= Was zu tun ist =
Suche bitte alle Zeilen heraus, in denen das Wort „pixels“ vorkommt, und gib sie unverändert wieder.

= Daten zur Übung =
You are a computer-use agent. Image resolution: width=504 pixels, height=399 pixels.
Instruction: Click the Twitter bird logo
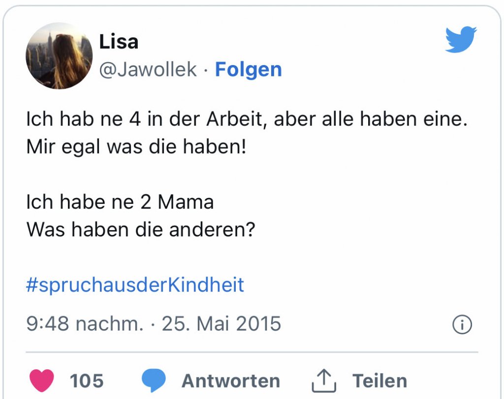point(461,39)
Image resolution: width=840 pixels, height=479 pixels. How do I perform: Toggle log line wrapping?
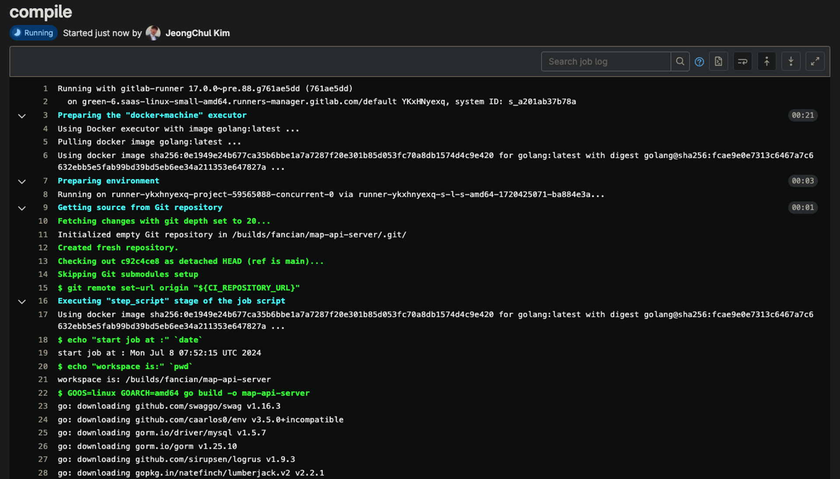pos(742,62)
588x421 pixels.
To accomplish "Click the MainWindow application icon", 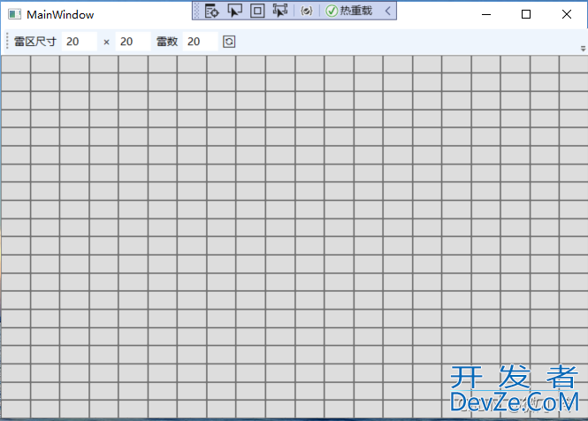I will 14,15.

= Ergebnis =
You are a computer-use agent. Image resolution: width=504 pixels, height=399 pixels.
Image resolution: width=840 pixels, height=479 pixels. How do I perform: Toggle log line wrapping?
588x421 pixels.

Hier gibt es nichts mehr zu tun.